--- DOCUMENT TEXT ---
|---|

Hey folks, I ordered the entry level Framework Desktop with Ryzen AI 385 and 32 GB RAM as a mini gaming pc in our living room. Usually I’d said that 12 to 16 GB VRAM and 16 to 20 GB System RAM would fit well for mid level gaming in Full-HD. Now I ask myself if it is actually possible to assign that much “dedicated” VRAM to the iGPU? Or are there restrictions?
The Strix Halo APU makes use of a unified RAM model much like the Mac M* series of APUs
The amount of ram that can be allocated to the iGPU is variable and can be controlled from as low as 1 GB (Citation needed, but i’m pretty sure this is the low end of the allocation) up to the maximum available to the system. in practice I understand that you can assign up to “System memory minus 8Gig” to the GPU when running windows, and rather more under Linux when not using a desktop environment. (Citation needed. this is just my understanding from the video reviews and articles of the framework desktop and other Strix Halo devices)
So a 16/16GB split as you suggest should be more than achievable.
The BIOS has reserved ( including VRAM which is 2GB ) about 4.36GB~ so that leaves me with about 123.64~ and I’ve allocated 122GB.
My guess is ( on Linux, I’m not sure about Windows as I don’t use that ) is all of it, this is assuming Strix Halo is using similar/same concept of memory architecture as Phoenix
Using Gentoo ( Linux 6.16.0 ) with KDE Plasma 6.3.6 Wayland
Thanks for pointing to the site. I haven’t been aware of it. So, up to 24 GB VRAM can be assigned to the iGPU on the basic machine with its 32 GB RAM using Windows. That sounds nice.
I don’t believe this is properly documented anywhere, but on Linux, in the past for AMD APUs, amdgpu.gttsize has been the way to assign GTT, but that is now deprecated. The appropriate way to assign things now is via TTM.
In BIOS GART (base VRAM) can be set to 512MB or anything low, and you can use something like /etc/modprobe.d/amdgpu_llm_optimized.conf to load options. Here’s setting the max GTT pool to 120GB (w/ 60GB preallocated):
# Maximize GTT for LLM usage on 128GB UMA system
options amdgpu gttsize=120000
options ttm pages_limit=31457280
options ttm page_pool_size=15728640
Note, the ttm options are specified as 4KiB pages if you want to do your own math.
Also, while it’s not massive, I’ve found a 5-10% MBW performance boost when setting amd_iommu=off (tested with memtest_vulkan and ROCm Bandwidth Test).

|---|

--- PROVIDED MATERIAL ---
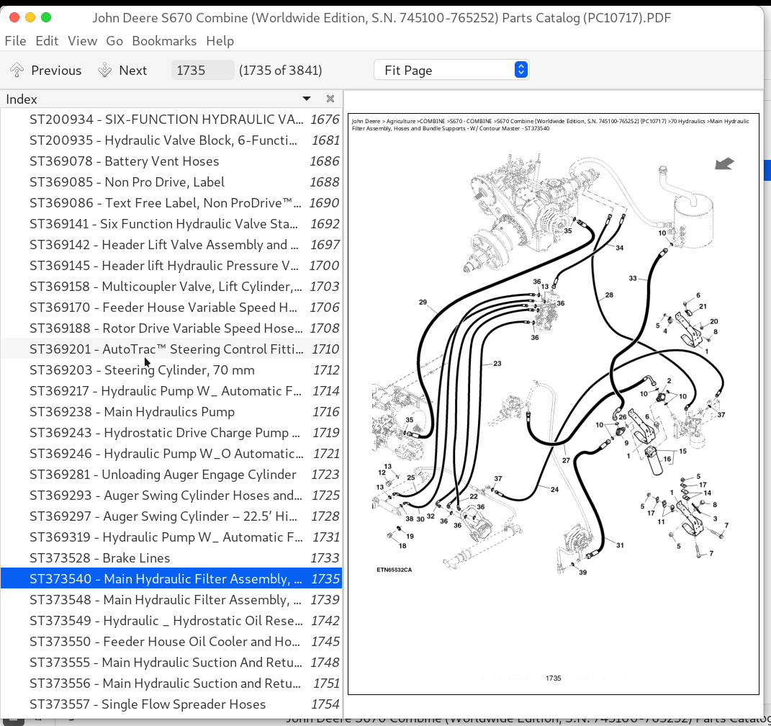
Task: Click the Next page arrow icon
Action: 105,70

|---|

--- REQUIRED ACTION 1 ---
From the forum thread on iGPU memory allocation, list every line of the configuration excerpt that begins with the word "options".
--- REQUIRED ACTION 2 ---
Reproduce the stretch of the forum thread on iGPU memory allocation from "So a 16/16GB" through "That sounds nice.".
The listing can be set aside; nothing here depends on it.

--- YOUR RESPONSE 1 ---
options amdgpu gttsize=120000
options ttm pages_limit=31457280
options ttm page_pool_size=15728640

--- YOUR RESPONSE 2 ---
So a 16/16GB split as you suggest should be more than achievable.
The BIOS has reserved ( including VRAM which is 2GB ) about 4.36GB~ so that leaves me with about 123.64~ and I’ve allocated 122GB.
My guess is ( on Linux, I’m not sure about Windows as I don’t use that ) is all of it, this is assuming Strix Halo is using similar/same concept of memory architecture as Phoenix
Using Gentoo ( Linux 6.16.0 ) with KDE Plasma 6.3.6 Wayland
Thanks for pointing to the site. I haven’t been aware of it. So, up to 24 GB VRAM can be assigned to the iGPU on the basic machine with its 32 GB RAM using Windows. That sounds nice.